Students Say “Yes, And…” to Winter Improv


On a Thursday afternoon, while athletes overcrowded the gym, the acting classroom buzzed with electricity and laughter tucked away behind double doors in Scott Hall.

Myka Plunkett, an actor with a background in comedy, was leading practice for a team that gets together every day after school, just like any other team. Except instead of training for a game or meet, they’re building towards an improv comedy performance.

Winter Improv, offered right now only as a winter option, is instructed by Plunkett, who was brought in specifically for the program. The participants, Trix Willems, Mazin Hussein, and Ha Phan, practice the art of improvisational comedy. The actors do not have prepared lines, settings, or even characters. They must consistently adapt to the situation, and try to make something funny out of it.

The students participating in this new program have a solid support system to help them make each other — and the audience — laugh.

Plunkett grew up in Oklahoma and attended University of Central Oklahoma, where she studied musical theater. After moving to the area in 2012, she’s worked with numerous groups and preformed in dozens of local productions, including “Uncle Vayna,” “Cat on a Hot Tin Roof,” “Annie Get Your Gun,” and “Macbeth.”

Mazin Hussein, a sophomore, loves the experience, especially having, “a comedian from outside” who comes to Williston only to teach them. Mazin called improv comedy his “passion.”
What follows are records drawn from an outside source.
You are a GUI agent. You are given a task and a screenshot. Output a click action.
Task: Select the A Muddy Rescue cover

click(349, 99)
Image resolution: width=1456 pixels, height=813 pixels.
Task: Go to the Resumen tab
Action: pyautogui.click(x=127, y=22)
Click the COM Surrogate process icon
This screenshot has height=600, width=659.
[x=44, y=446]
Trix Willems, a senior from Northampton, has acted in five shows at Williston. Tridx chose Winter Improv as his afternoon activity because it “allows [him] to “think in a really different way than my classes,” while still being, “relatively active.”
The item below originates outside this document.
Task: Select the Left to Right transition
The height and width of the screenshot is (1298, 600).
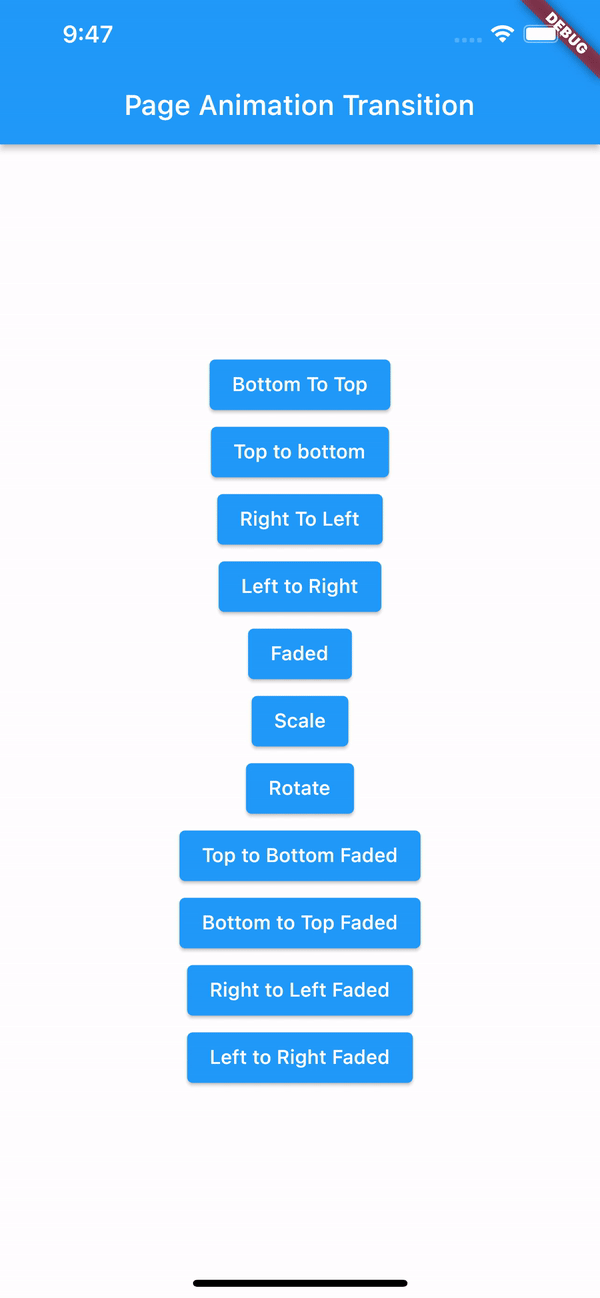Action: pyautogui.click(x=300, y=586)
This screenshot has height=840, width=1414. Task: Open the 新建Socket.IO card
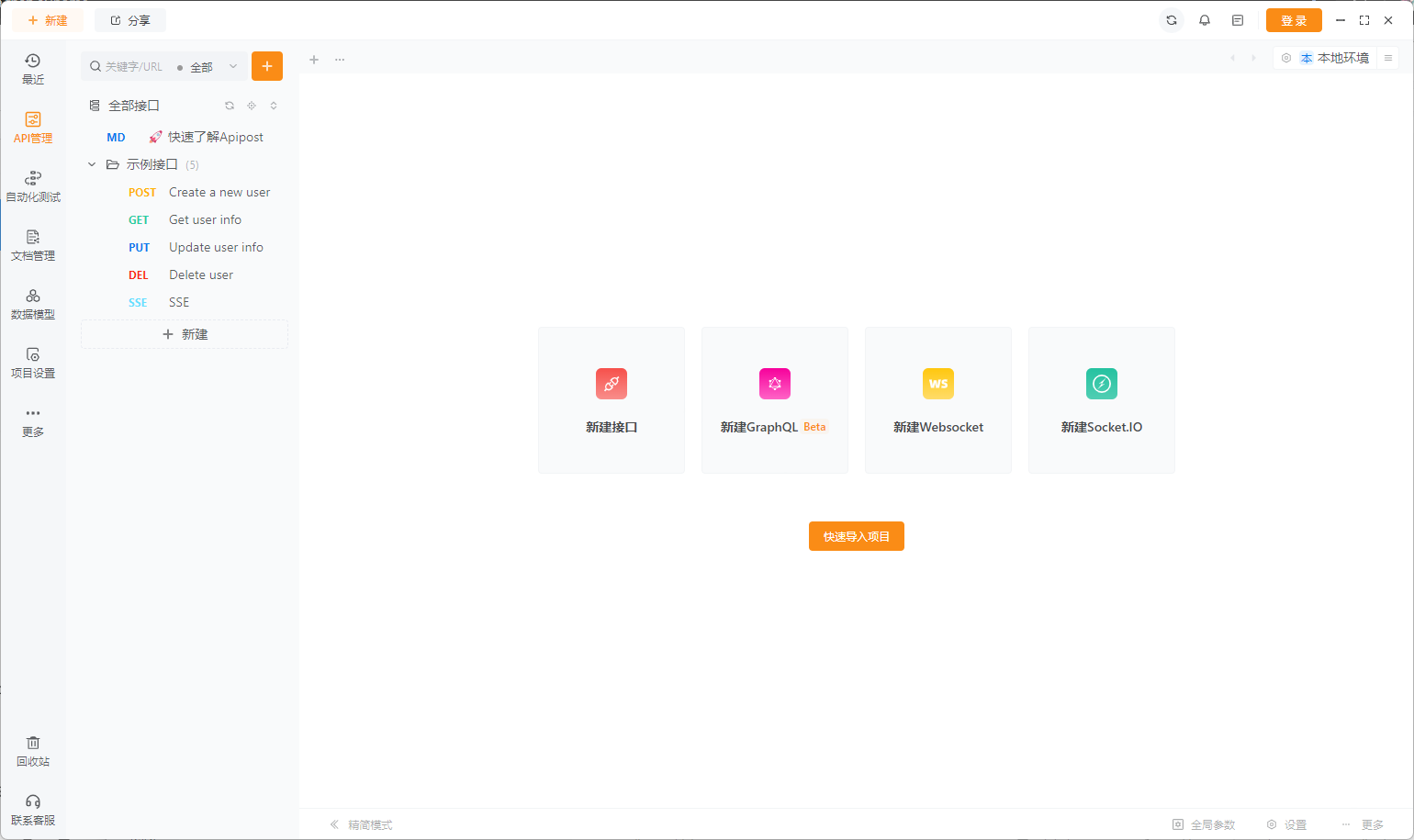click(x=1101, y=400)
Not only is the experience allowing Trix to think outside the box, but he thrives in the team atmosphere.

“Honestly I think it’s really fun to be part of team for something like this,” said Trix. “We’re building off each other and trying to make something that’s interesting and fun. That’s kind of a fun exercise to have everyone be on the same team and doing their own thing simultaneously.”

The “nice group of people” in the program is one of the best parts of the experience,” Mazin said. The four participants are “very kind and supportive and all very different from each other,” yet they “still make it work.”
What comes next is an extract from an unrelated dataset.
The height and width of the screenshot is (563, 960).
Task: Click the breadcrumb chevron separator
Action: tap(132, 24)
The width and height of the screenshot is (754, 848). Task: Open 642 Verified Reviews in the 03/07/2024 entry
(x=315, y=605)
If anyone is looking for an afternoon activity, or wants to work with a professional comedian, winter improve would be happy to have you.

“There are only four people and we need more people, so…” Mazin laughed.

Trix understands how terrifying the idea of improv can be, but because of the community in Winter Improv, it’s “not as scary as you’d think it is.” The communal atmosphere, the shared laughs and groans from failed jokes, certainly eases the fear.

“It gets less scary when you actually know the people and when you’re all trying to do something good together,” Trix explained. “It’s nice to know that if you’re in a room and you’re trying lots of things, if one of them fails, one of them is going to be great, and that it’s okay that not everything is a roaring success.”